*PROBLEM*:
Return all the entries below exactly as they were given.

_ _ _ _ _ _ _

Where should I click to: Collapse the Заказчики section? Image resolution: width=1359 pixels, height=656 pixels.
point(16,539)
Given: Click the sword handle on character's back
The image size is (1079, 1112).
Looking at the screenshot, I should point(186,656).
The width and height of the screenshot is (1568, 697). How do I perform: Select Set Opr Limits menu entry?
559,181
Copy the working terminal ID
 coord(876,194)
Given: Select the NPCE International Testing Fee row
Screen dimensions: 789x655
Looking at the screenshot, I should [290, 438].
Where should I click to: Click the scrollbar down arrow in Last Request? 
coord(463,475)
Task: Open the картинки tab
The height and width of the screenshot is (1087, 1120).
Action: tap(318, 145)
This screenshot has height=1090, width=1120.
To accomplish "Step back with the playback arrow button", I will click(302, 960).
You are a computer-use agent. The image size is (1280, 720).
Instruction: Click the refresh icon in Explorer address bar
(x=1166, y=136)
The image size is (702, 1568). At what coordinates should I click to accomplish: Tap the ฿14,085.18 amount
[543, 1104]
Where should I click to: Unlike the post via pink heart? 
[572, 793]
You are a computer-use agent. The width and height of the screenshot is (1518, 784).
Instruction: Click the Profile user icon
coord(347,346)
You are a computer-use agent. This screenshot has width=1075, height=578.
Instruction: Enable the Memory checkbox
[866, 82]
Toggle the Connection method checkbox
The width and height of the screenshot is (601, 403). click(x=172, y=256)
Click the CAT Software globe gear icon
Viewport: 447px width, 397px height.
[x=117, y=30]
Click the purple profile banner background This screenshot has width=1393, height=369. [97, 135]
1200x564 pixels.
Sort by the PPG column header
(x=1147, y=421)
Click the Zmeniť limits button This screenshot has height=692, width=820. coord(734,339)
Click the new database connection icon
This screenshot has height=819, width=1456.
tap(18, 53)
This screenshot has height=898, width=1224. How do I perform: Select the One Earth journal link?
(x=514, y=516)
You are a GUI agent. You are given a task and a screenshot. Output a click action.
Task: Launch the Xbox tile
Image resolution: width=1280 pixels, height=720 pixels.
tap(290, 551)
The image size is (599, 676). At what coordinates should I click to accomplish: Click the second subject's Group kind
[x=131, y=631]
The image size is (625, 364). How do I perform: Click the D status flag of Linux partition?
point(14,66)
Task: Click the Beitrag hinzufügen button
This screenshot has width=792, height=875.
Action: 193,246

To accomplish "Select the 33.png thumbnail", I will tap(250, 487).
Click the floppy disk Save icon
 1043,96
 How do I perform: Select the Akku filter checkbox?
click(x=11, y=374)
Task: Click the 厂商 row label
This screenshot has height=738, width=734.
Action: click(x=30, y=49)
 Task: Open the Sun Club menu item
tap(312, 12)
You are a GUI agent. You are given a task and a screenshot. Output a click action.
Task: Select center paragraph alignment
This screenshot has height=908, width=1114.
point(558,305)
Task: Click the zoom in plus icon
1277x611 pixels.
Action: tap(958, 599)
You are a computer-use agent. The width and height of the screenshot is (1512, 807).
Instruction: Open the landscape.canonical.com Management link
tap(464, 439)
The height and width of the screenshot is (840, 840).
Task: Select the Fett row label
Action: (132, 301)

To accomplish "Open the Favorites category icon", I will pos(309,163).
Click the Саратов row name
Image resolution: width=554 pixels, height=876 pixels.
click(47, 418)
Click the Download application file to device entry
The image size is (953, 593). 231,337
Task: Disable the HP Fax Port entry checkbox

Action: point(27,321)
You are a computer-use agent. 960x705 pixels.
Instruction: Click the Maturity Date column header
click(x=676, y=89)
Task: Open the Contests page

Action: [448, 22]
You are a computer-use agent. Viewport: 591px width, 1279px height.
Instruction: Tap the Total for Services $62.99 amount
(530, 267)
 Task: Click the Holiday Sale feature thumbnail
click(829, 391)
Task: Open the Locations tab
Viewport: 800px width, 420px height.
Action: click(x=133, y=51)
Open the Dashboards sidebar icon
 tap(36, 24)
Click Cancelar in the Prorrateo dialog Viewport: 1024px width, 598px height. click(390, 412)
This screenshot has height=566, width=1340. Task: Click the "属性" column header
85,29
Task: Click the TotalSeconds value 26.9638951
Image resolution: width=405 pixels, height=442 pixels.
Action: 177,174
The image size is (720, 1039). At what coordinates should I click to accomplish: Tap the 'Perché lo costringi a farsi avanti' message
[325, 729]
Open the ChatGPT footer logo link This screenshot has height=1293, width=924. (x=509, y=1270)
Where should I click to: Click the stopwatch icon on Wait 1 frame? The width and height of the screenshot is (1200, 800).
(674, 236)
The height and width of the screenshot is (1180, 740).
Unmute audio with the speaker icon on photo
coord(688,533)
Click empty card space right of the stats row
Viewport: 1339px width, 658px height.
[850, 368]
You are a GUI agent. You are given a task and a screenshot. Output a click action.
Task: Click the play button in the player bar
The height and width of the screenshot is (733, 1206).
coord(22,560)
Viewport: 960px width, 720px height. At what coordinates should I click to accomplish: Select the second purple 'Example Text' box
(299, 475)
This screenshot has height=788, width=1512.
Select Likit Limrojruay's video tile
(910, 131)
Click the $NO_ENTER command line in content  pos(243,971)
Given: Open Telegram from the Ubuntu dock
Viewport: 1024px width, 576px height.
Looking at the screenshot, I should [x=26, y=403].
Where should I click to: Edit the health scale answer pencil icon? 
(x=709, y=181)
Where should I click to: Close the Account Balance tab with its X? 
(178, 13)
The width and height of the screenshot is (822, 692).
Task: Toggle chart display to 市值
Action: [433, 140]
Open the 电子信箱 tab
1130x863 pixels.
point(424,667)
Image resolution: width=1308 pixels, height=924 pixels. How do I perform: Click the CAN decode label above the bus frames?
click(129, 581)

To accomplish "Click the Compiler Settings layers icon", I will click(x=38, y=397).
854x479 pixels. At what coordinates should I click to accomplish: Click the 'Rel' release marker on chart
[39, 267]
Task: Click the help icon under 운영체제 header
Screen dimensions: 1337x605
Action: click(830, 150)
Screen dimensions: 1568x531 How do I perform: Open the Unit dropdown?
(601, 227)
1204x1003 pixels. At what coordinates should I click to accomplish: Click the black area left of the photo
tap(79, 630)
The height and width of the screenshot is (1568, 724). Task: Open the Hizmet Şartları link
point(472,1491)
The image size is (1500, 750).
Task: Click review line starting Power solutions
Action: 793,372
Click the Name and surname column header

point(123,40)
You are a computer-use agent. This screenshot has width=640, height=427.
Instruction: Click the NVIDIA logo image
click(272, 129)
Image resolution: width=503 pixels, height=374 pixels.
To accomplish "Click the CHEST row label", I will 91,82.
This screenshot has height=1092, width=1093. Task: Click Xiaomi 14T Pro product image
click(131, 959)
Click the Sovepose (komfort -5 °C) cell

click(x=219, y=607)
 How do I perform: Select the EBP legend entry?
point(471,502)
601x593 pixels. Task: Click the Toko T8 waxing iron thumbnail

_ _ _ _ _ _ _

*SOLUTION TO THE EXERCISE*:
Where should I click to: Collapse the Заказчики section? Image resolution: width=1359 pixels, height=656 pixels.
point(16,539)
Given: Click the sword handle on character's back
The image size is (1079, 1112).
Looking at the screenshot, I should point(186,656).
The width and height of the screenshot is (1568, 697). How do I perform: Select Set Opr Limits menu entry?
559,181
Copy the working terminal ID
 coord(876,194)
Given: Select the NPCE International Testing Fee row
Screen dimensions: 789x655
Looking at the screenshot, I should [290, 438].
Where should I click to: Click the scrollbar down arrow in Last Request? 
coord(463,475)
Task: Open the картинки tab
The height and width of the screenshot is (1087, 1120).
Action: tap(318, 145)
This screenshot has height=1090, width=1120.
To accomplish "Step back with the playback arrow button", I will click(302, 960).
You are a computer-use agent. The image size is (1280, 720).
Instruction: Click the refresh icon in Explorer address bar
(x=1166, y=136)
The image size is (702, 1568). At what coordinates should I click to accomplish: Tap the ฿14,085.18 amount
[543, 1104]
Where should I click to: Unlike the post via pink heart? 
[572, 793]
You are a computer-use agent. The width and height of the screenshot is (1518, 784).
Instruction: Click the Profile user icon
coord(347,346)
You are a computer-use agent. This screenshot has width=1075, height=578.
Instruction: Enable the Memory checkbox
[866, 82]
Toggle the Connection method checkbox
The width and height of the screenshot is (601, 403). click(x=172, y=256)
Click the CAT Software globe gear icon
Viewport: 447px width, 397px height.
[x=117, y=30]
Click the purple profile banner background This screenshot has width=1393, height=369. [97, 135]
1200x564 pixels.
Sort by the PPG column header
(x=1147, y=421)
Click the Zmeniť limits button This screenshot has height=692, width=820. coord(734,339)
Click the new database connection icon
This screenshot has height=819, width=1456.
tap(18, 53)
This screenshot has height=898, width=1224. How do I perform: Select the One Earth journal link?
(x=514, y=516)
You are a GUI agent. You are given a task and a screenshot. Output a click action.
Task: Launch the Xbox tile
Image resolution: width=1280 pixels, height=720 pixels.
tap(290, 551)
The image size is (599, 676). At what coordinates should I click to accomplish: Click the second subject's Group kind
[x=131, y=631]
The image size is (625, 364). How do I perform: Click the D status flag of Linux partition?
point(14,66)
Task: Click the Beitrag hinzufügen button
This screenshot has width=792, height=875.
Action: 193,246

To accomplish "Select the 33.png thumbnail", I will tap(250, 487).
Click the floppy disk Save icon
 1043,96
 How do I perform: Select the Akku filter checkbox?
click(x=11, y=374)
Task: Click the 厂商 row label
This screenshot has height=738, width=734.
Action: click(x=30, y=49)
 Task: Open the Sun Club menu item
tap(312, 12)
You are a GUI agent. You are given a task and a screenshot. Output a click action.
Task: Select center paragraph alignment
This screenshot has height=908, width=1114.
point(558,305)
Task: Click the zoom in plus icon
1277x611 pixels.
Action: tap(958, 599)
You are a computer-use agent. The width and height of the screenshot is (1512, 807).
Instruction: Open the landscape.canonical.com Management link
tap(464, 439)
The height and width of the screenshot is (840, 840).
Task: Select the Fett row label
Action: (132, 301)

To accomplish "Open the Favorites category icon", I will pos(309,163).
Click the Саратов row name
Image resolution: width=554 pixels, height=876 pixels.
click(47, 418)
Click the Download application file to device entry
The image size is (953, 593). 231,337
Task: Disable the HP Fax Port entry checkbox

Action: point(27,321)
You are a computer-use agent. 960x705 pixels.
Instruction: Click the Maturity Date column header
click(x=676, y=89)
Task: Open the Contests page

Action: [448, 22]
You are a computer-use agent. Viewport: 591px width, 1279px height.
Instruction: Tap the Total for Services $62.99 amount
(530, 267)
 Task: Click the Holiday Sale feature thumbnail
click(829, 391)
Task: Open the Locations tab
Viewport: 800px width, 420px height.
Action: click(x=133, y=51)
Open the Dashboards sidebar icon
 tap(36, 24)
Click Cancelar in the Prorrateo dialog Viewport: 1024px width, 598px height. click(390, 412)
This screenshot has height=566, width=1340. Task: Click the "属性" column header
85,29
Task: Click the TotalSeconds value 26.9638951
Image resolution: width=405 pixels, height=442 pixels.
Action: 177,174
The image size is (720, 1039). At what coordinates should I click to accomplish: Tap the 'Perché lo costringi a farsi avanti' message
[325, 729]
Open the ChatGPT footer logo link This screenshot has height=1293, width=924. (x=509, y=1270)
Where should I click to: Click the stopwatch icon on Wait 1 frame? The width and height of the screenshot is (1200, 800).
(674, 236)
The height and width of the screenshot is (1180, 740).
Unmute audio with the speaker icon on photo
coord(688,533)
Click empty card space right of the stats row
Viewport: 1339px width, 658px height.
[850, 368]
You are a GUI agent. You are given a task and a screenshot. Output a click action.
Task: Click the play button in the player bar
The height and width of the screenshot is (733, 1206).
coord(22,560)
Viewport: 960px width, 720px height. At what coordinates should I click to accomplish: Select the second purple 'Example Text' box
(299, 475)
This screenshot has height=788, width=1512.
Select Likit Limrojruay's video tile
(910, 131)
Click the $NO_ENTER command line in content  pos(243,971)
Given: Open Telegram from the Ubuntu dock
Viewport: 1024px width, 576px height.
Looking at the screenshot, I should [x=26, y=403].
Where should I click to: Edit the health scale answer pencil icon? 
(x=709, y=181)
Where should I click to: Close the Account Balance tab with its X? 
(178, 13)
The width and height of the screenshot is (822, 692).
Task: Toggle chart display to 市值
Action: [433, 140]
Open the 电子信箱 tab
1130x863 pixels.
point(424,667)
Image resolution: width=1308 pixels, height=924 pixels. How do I perform: Click the CAN decode label above the bus frames?
click(129, 581)

To accomplish "Click the Compiler Settings layers icon", I will click(x=38, y=397).
854x479 pixels. At what coordinates should I click to accomplish: Click the 'Rel' release marker on chart
[39, 267]
Task: Click the help icon under 운영체제 header
Screen dimensions: 1337x605
Action: click(830, 150)
Screen dimensions: 1568x531 How do I perform: Open the Unit dropdown?
(601, 227)
1204x1003 pixels. At what coordinates should I click to accomplish: Click the black area left of the photo
tap(79, 630)
The height and width of the screenshot is (1568, 724). Task: Open the Hizmet Şartları link
point(472,1491)
The image size is (1500, 750).
Task: Click review line starting Power solutions
Action: 793,372
Click the Name and surname column header

point(123,40)
You are a computer-use agent. This screenshot has width=640, height=427.
Instruction: Click the NVIDIA logo image
click(272, 129)
Image resolution: width=503 pixels, height=374 pixels.
To accomplish "Click the CHEST row label", I will 91,82.
This screenshot has height=1092, width=1093. Task: Click Xiaomi 14T Pro product image
click(131, 959)
Click the Sovepose (komfort -5 °C) cell

click(x=219, y=607)
 How do I perform: Select the EBP legend entry?
point(471,502)
601x593 pixels. Task: Click the Toko T8 waxing iron thumbnail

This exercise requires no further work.